On-location film production activity between January to March totaled 5,121 shoot days, up from the prior quarter’s 4,625, but that still represented a 3.3% decrease from the first quarter of 2025, which saw 5,295 shoot days.
FilmLA is the official film office for the city and county of Los Angeles and other local jurisdictions.
To date, 147 projects have been awarded tax credits through the latest round of the California Film & TV Tax Credit Program. Each approved production was given 180 days to start filming, with the first of the projects confirmed to be underway.
In quarter one, FilmLA found that incentivized projects accounted for nearly 7% of all shoot days taking place in the Greater Los Angeles area, including 21.8% of all feature production and 17.1% of all television production happening on location.
The highlight of quarter one was the feature film category, which finished the quarter with 687 shoot days, an increase of 45.2% over the prior quarter, and a 52.3% increase year-over-year.
FilmLA Research found that 21.8% of all shoot days in this category went to state incentivized projects such as “Behemoth!” (Searchlight Pictures), “One Attempt Remaining” (Netflix), and “Nightwatching” (Amazon MGM Studios). The majority of feature film activity in the first quarter came from independent films.
The report also showed that a 33.7% increase of shoot days in the TV drama category can be attributed to the state’s film tax program. Shoot days in this category were up 40.5% in quarter one compared to the prior quarter, and up 7.3% compared to the same period last year.
Projects in this category include the “Baywatch” reboot (Fox), “The Rookie S8” (ABC), “Matlock” season two (CBS), “9-1-1” season nine (Fox), and “The Morning Show” season five (Apple TV+).
In the TV comedy, there were a total of 120 shoot days, representing a 9.1% increase compared to the previous quarter of 110 shoot days, as well as the first quarter of 2025.
The report also showed that the state’s recent film tax credit expansion is boosting the number of projects with episodes lasting 20 minutes or more. In this category, there was a 38.3% increase in shoot days for incentivized projects, such as “It’s Always Sunny in Philadelphia” season 18 (FX), “The Studio” season two (Apple TV+), “High Potential” season two (ABC), “Nobody Wants This” season two (Netflix), and “Hacks” season five (HBO MAX).
Overall, the television category had 1,196 shoot days in quarter one, down slightly from the prior quarter of 1,247 shoot days, or about a 4.1% difference. Compared to the same period last year, the category is down by 28.4% from the 1,670 shoot days in the first quarter of 2025.

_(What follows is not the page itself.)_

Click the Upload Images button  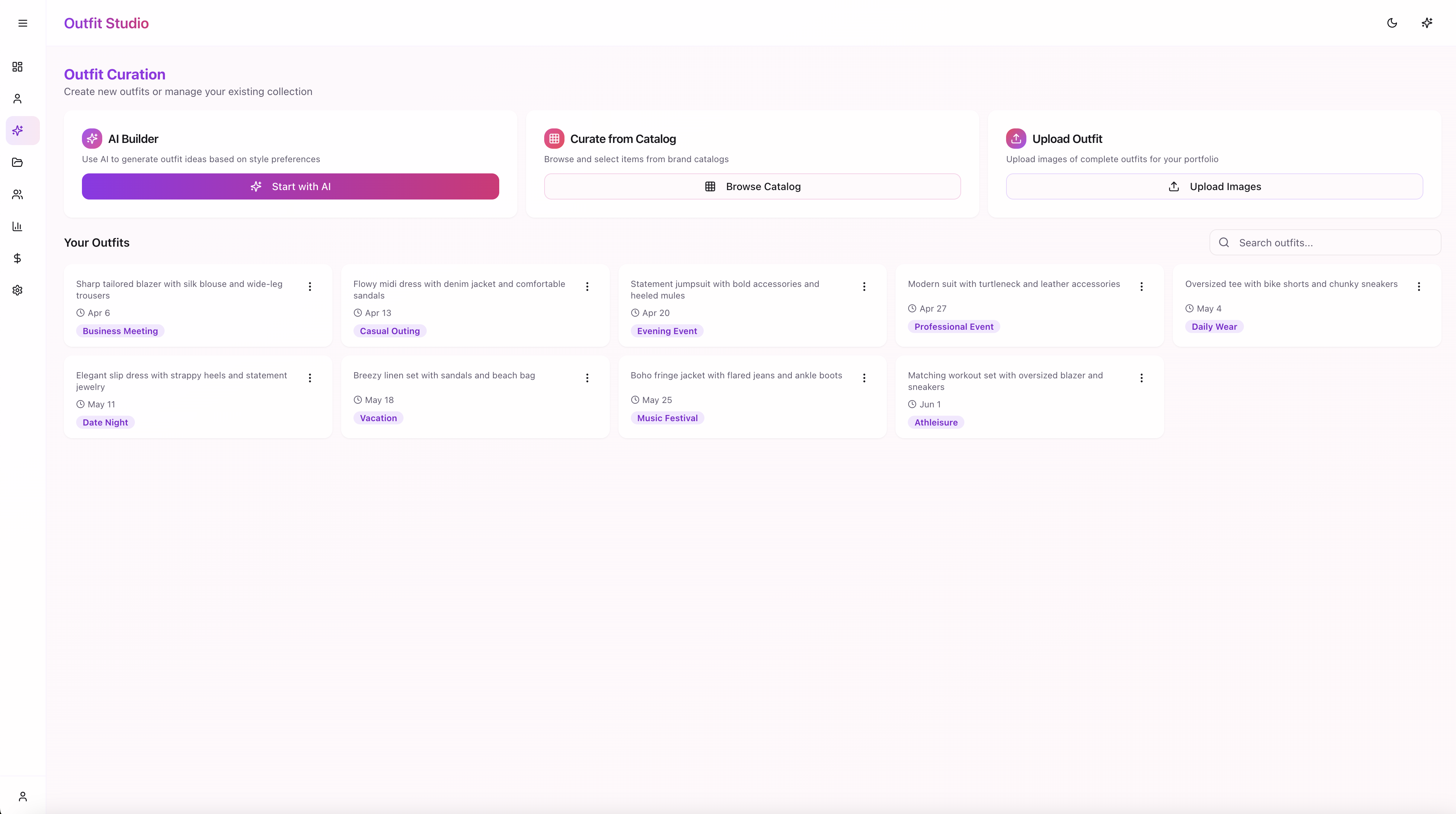[x=1214, y=187]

“While it’s still too early to make predictions for the coming months, the increase in shoot days we are seeing in key categories gives hope for a broader rise in production activity and points to the California Film and Television Tax Program’s growing impact on local job creation,” FilmLA CEO Denise Gutches said in a statement.

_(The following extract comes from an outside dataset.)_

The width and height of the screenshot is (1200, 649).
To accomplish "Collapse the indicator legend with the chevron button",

“While some of the latest numbers are encouraging, we know that there is still significant work to be done to bring filming and jobs back to the region,” Gutches added. “FilmLA is committed to building on the progress underway with our government partners to make filming here as easy, affordable, and straightforward as possible.”
Gutches further stated she was optimistic about recently launched initiatives to support the industry, such as the Low Impact Permit Pilot Program.
“We have a long way to go, but after years of decline, Hollywood is finally turning a corner with more productions and more jobs,” Los Angeles Mayor Karen Bass said in a statement. “We have worked hand in hand with industry partners to make filming in Los Angeles easier and more affordable.
“That means lowering costs, cutting red tape, and creating a more predictable and efficient process for production. And we are not stopping here. City Hall will continue to partner with the industry to support good paying union jobs and expand economic opportunity across L.A.”
The report, however, noted the TV reality category continued in a downward trend with 463 shoot days, or a 33.7% decline compared to the prior year, which had 698 shoot days, and a 55.2% decline compared to the first quarter of 2025.
The five-year average is down by 71.1%.
Production of commercials increased, with 794 shoot days this quarter, an increase of 35.5% compared to the prior quarter, which stood at 586 shoot days.
In the “other” category, which includes still photography, student films, documentaries, short films, online content, music and industrial videos, shoot days increased to 2,444, an increase of 5.4% compared to the prior quarter, and up 2.8% compared to the first quarter of 2025.